Some minerals, like iron, calcium, zinc or, iodine, are relatively hard to get on a plant-based diet, so it’s important to choose your foods thoughtfully. This part of the whole-wheat flour and chickpeas comparison focuses on their mineral content.
Whole-wheat flour is a better source of calcium, copper, fluoride, iron, manganese, potassium, sodium, and zinc than chickpeas.
On the other hand, chickpeas are a higher amount of magnesium, phosphorus, and selenium.
Check out the table below to learn how whole-wheat flour and chickpeas compare when it comes to mineral content.
|Calcium||34 mg||57 mg|
|Copper||0.41 mg||0.656 mg|
|Iron||3.6 mg||4.31 mg|
|Magnesium||137 mg||79 mg|
|Manganese||4.07 mg||21.3 mg|
|Phosphorus||357 mg||252 mg|
|Potassium||363 mg||718 mg|
|Sodium||2 mg||24 mg|
|Zinc||2.6 mg||2.76 mg|
The Final Word
Whole-wheat flour and chickpeas are highly nutritious and a great addition to a plant-based diet.

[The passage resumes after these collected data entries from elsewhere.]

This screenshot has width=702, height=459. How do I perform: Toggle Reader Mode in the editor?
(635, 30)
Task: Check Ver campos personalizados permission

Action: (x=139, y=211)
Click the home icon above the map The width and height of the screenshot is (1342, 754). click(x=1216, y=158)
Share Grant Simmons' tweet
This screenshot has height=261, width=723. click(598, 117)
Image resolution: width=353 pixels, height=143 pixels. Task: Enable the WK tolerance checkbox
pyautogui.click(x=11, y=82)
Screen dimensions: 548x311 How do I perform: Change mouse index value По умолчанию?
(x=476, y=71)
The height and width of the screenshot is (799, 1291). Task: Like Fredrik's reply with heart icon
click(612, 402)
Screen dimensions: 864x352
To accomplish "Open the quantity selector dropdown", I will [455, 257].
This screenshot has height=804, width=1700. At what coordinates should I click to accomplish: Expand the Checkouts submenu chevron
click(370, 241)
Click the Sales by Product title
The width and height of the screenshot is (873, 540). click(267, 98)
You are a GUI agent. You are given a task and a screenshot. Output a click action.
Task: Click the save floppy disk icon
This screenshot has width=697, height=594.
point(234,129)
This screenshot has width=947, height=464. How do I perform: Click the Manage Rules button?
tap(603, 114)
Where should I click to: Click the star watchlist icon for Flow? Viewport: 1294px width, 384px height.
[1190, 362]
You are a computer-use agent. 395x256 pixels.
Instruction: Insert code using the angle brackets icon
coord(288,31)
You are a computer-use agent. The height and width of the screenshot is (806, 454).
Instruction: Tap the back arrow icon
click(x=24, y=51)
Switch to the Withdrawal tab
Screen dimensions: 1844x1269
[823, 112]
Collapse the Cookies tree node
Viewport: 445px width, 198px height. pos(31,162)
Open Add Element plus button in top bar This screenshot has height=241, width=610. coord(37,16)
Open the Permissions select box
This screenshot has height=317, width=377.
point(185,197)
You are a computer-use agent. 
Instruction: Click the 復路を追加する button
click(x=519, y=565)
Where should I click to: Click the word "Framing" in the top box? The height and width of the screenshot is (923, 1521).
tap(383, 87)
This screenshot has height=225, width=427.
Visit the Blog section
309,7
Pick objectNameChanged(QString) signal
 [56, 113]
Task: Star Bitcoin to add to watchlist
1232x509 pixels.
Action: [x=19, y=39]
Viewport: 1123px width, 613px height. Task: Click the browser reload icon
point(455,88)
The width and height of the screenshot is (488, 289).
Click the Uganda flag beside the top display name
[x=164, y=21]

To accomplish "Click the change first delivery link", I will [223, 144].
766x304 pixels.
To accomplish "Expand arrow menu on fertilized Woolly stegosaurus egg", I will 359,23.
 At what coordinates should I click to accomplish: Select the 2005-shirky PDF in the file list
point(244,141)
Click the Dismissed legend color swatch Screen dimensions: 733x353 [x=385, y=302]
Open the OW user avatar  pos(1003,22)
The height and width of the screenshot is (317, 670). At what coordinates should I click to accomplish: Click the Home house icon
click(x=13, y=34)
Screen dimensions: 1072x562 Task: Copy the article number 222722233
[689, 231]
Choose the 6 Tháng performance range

Both whole-wheat flour and chickpeas are high in specific vitamins and minerals, and including them in your diet will give you the most benefits they offer.
Antioxidants found in grains and legumes can help to protect cells from damage and may reduce the risk of certain diseases and the effects of aging.
Additionally, the fiber and other nutrients in these foods can support the health of the digestive system and may even help to prevent certain digestive cancers.
Legumes and grains are a versatile food that can be incorporated into any meal of the day, including breakfast, lunch, or dinner. They can be served hot or cold, making them a convenient and tasty addition to a variety of dishes.